Wednesday, December 17, 2014

December Hiatus

What is it about this time of the year?  Maybe it's the ten bazillion things going on.  I am taking vacation after Christmas, and I have so much going on before Christmas, and I realized I have missed the last nine days' worth of posts...sigh.  So, I am officially declaring December a hiatus month.  I'll start posting again on January 5th.  I hope everyone has a joyous Christmas and a Happy New Year!

Monday, December 8, 2014


Image courtesy of foto76 at
Ah, the haiku.  Doubtless, you’ve all heard of it in your English classes, whether that was yesterday or years ago.  In its Anglicized form, it is a poem consisting of three lines.  The first and third lines are five syllables each, and the second line is seven syllables.  Katya Sabaroff Taylor offers a really great into to haiku on her website, Creative Arts and Healing:

“Each Haiku is a tiny world of its own. Whether the poem is about a flower opening its petals to the sun, a woman looking in the mirror, or a cat playing with an old garden hose, Haiku often offers an “aha” moment to both writer and reader, as we become “one” with the image and its levels of meaning.

Haiku Structure:

This is a haiku                   5
in seventeen syllables        7
one revelation                    5         

Haiku can be lighthearted, bittersweet, philosophical or joyous."

On writing haiku, she says:

"Let yourself tune in closely to nature and the seasons, to city streets, to a pot of rice sending out its fragrance from the stove. You have a kindred relationship to animals, trees, people, the stars, moon, and rain. Look around you, what do you see? What holds meaning for you, at this moment now?"

It’s all pretty philosophical and deep, right?  This can make haiku seem kind of intimidating.  Haiku doesn’t have to be, though.  My introduction to haiku was actually a funny humor website that my sister found when I was younger.  Haiku about Spam.  Not email spam, but SPAM Spam.  You know, that weird stuff that nobody eats but everybody still sells it? 

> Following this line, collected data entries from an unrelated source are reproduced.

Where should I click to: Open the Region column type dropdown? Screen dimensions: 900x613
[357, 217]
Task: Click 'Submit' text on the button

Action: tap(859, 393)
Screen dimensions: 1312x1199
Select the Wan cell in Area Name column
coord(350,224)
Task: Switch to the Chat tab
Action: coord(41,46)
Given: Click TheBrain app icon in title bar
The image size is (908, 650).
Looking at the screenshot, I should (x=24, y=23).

Here are a couple of the gems from that.  Sadly, I don’t know who wrote these.

Twist, pull the sharp lid
Jerks and cuts me deeply but
Spam, aah, my poultice

Clad in metal, proud
No mere salt-curing for you
You are not bacon

And who dares mock Spam?
You? You? You are not worthy
Of one rich pink fleck.

To this day, these still make me laugh.  Really, haiku can be about anything.  If you want to deepen your understanding and appreciation of haiku, write about something fun and familiar.  Here are some more awesome examples of haiku – I like these, since they are Lord of the Rings based.  Many years ago this website called The BarrowDowns had a haiku contest.  This one by Alan Lensink was my favorite:

If Sam kept the ring,
Barad-dur would have flowers,
Mount Doom, potatoes.

I like it because it’s funny, but at the same time, it’s a wonderful exposition of Sam’s character.

The reason haiku is so good for poetic expression is that you are forced to choose your words wisely.  You have to condense your entire thought for a poem into seventeen syllables.  This means that each word must be packed with meaning. 

Maybe a demonstration will be helpful.

The most important part of writing a haiku is understanding the thought you want to communicate.  If you have a thought in mind, that’s great.  If you don’t, then allow yourself to draw from the moment.  My haiku was drawn from a project I was working on today.  I was having trouble figuring out this post, and so I worked on another project instead: rendering tallow.  I didn’t expect to find poetic inspiration doing this, but I did. 

That’s the thing about poetic inspiration.  Sometimes it’s intentional, other times, accidental.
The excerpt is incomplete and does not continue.